Given information
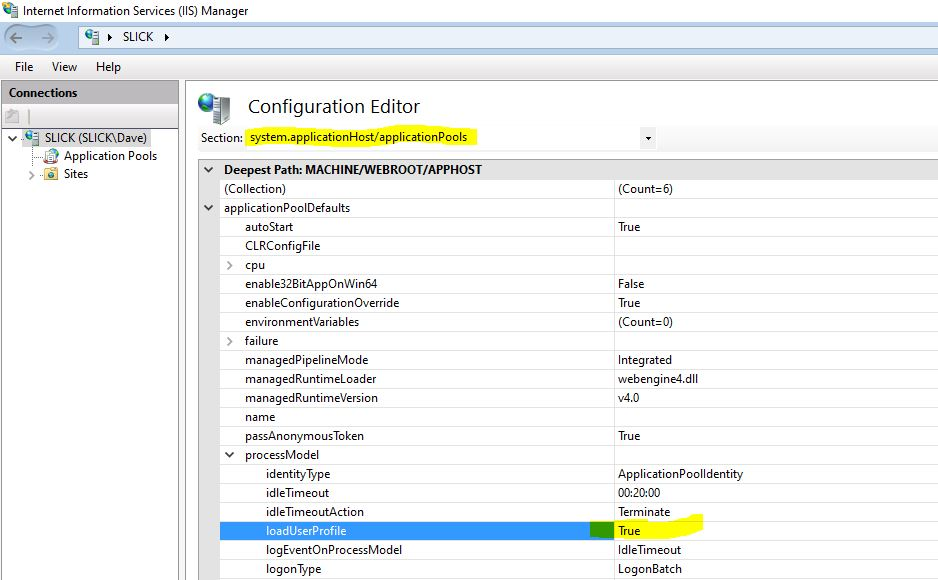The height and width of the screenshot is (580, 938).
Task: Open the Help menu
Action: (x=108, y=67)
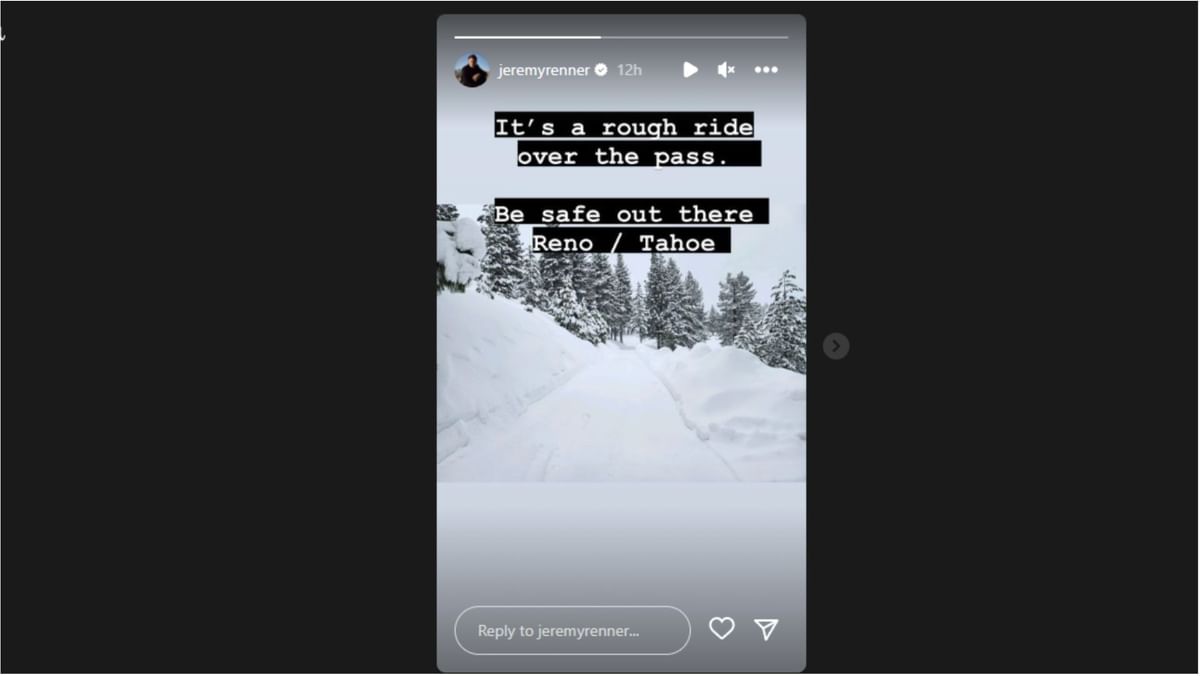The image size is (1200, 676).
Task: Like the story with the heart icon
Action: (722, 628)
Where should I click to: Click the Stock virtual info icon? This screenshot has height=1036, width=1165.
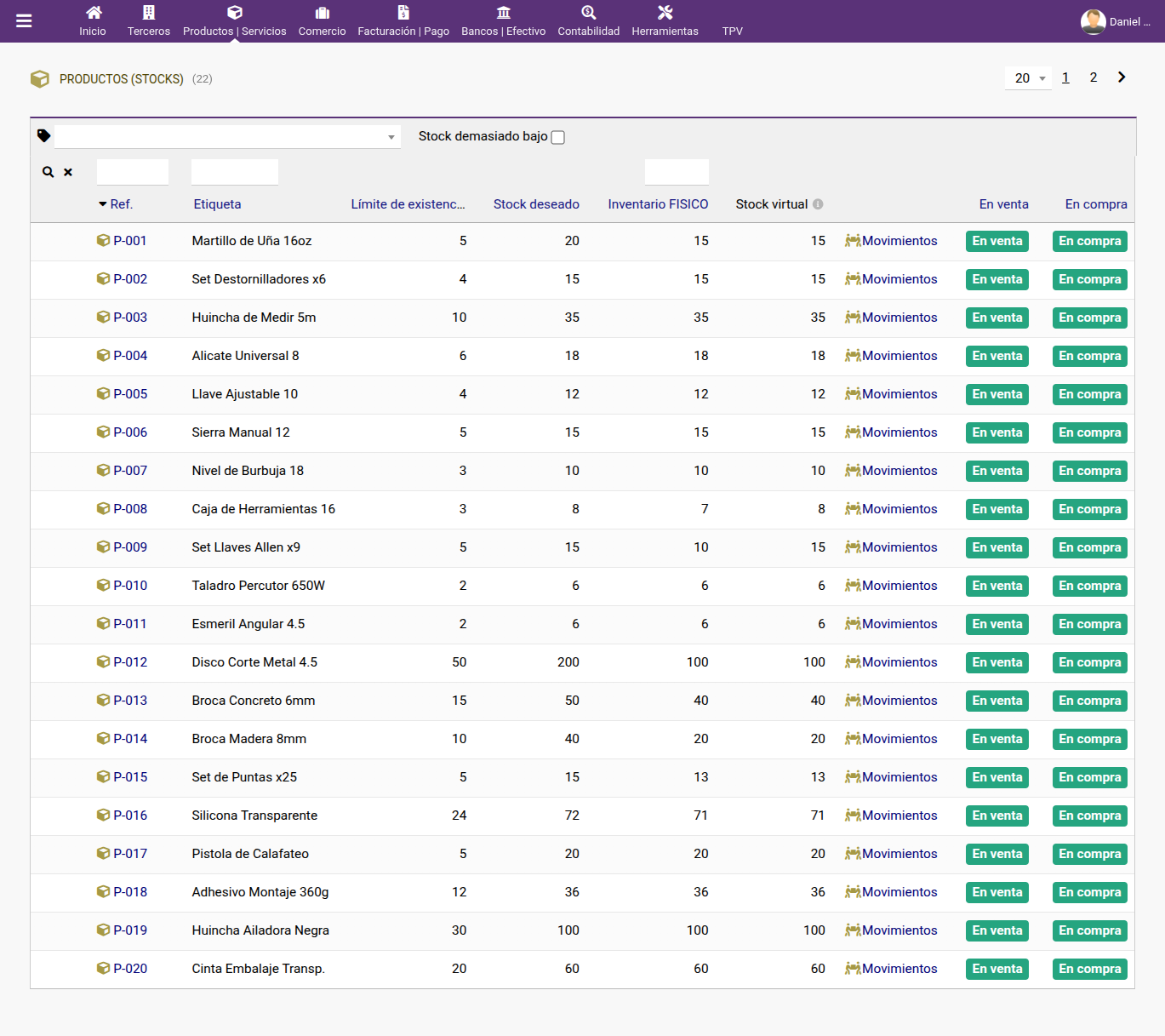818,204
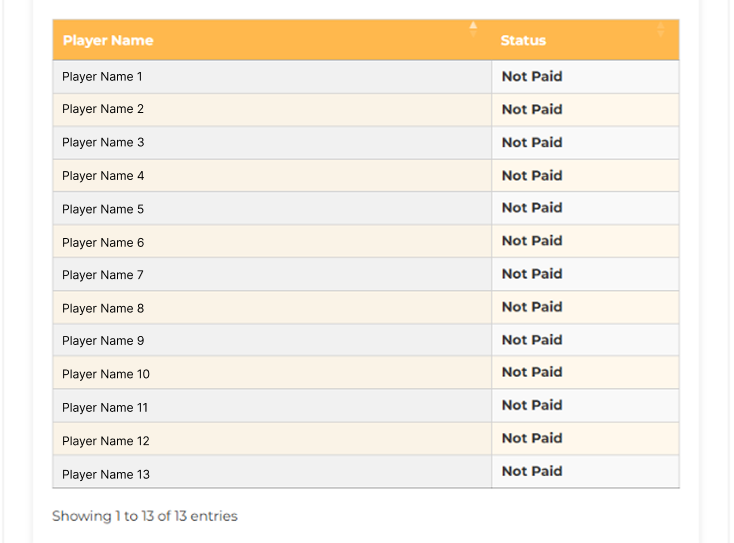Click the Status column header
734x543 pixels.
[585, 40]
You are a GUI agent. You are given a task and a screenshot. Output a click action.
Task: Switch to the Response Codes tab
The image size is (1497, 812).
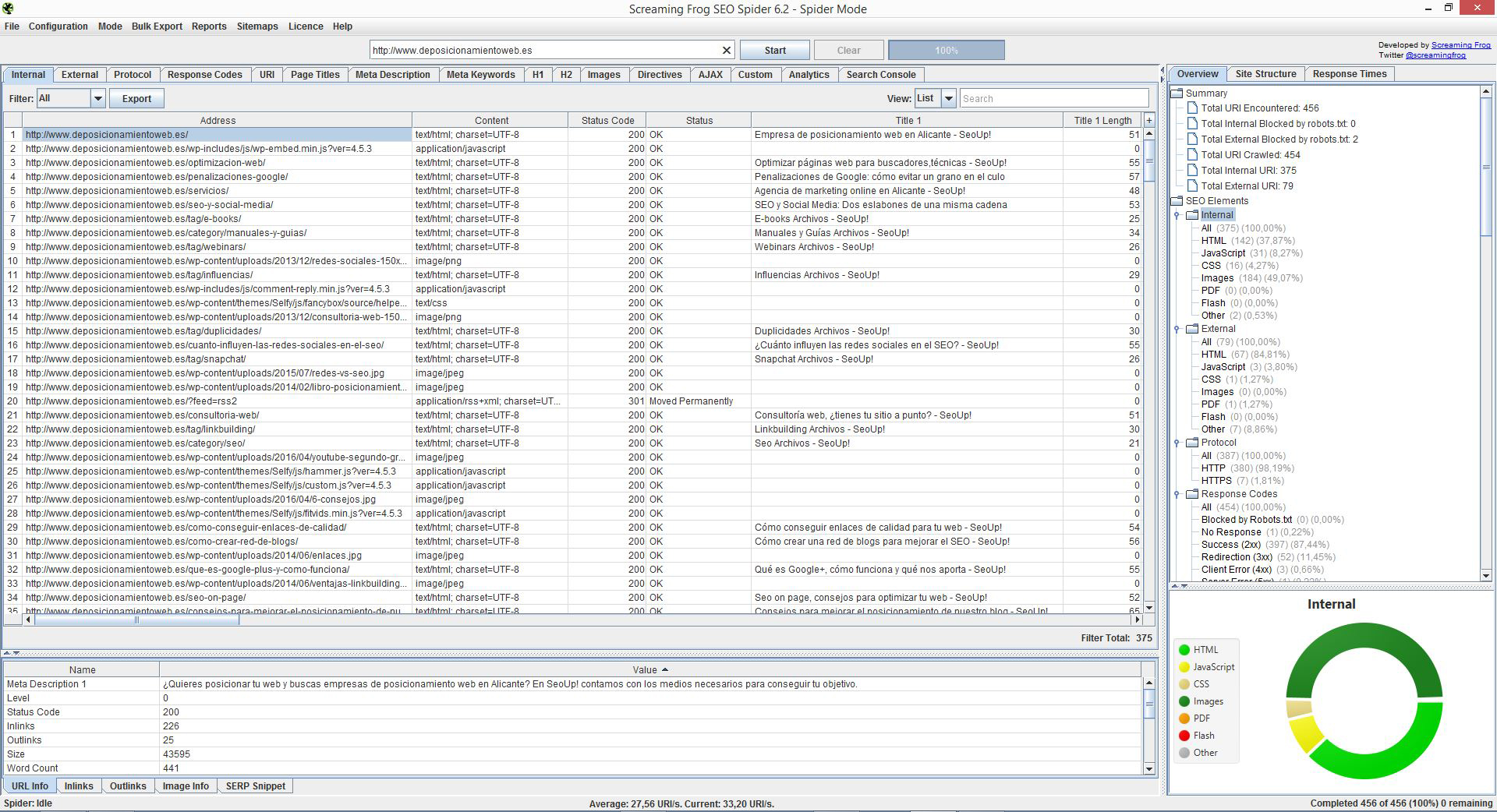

Problem
Lines from the one containing "Where should I" through the end of the listing, both included, are to be restated exactly, and pictures are to be left out.

Expected answer
Where should I click to: Click the Stock virtual info icon? This screenshot has height=1036, width=1165.
818,204
Click the Status column header
734x543 pixels.
[585, 40]
You are a GUI agent. You are given a task and a screenshot. Output a click action.
Task: Switch to the Response Codes tab
The image size is (1497, 812).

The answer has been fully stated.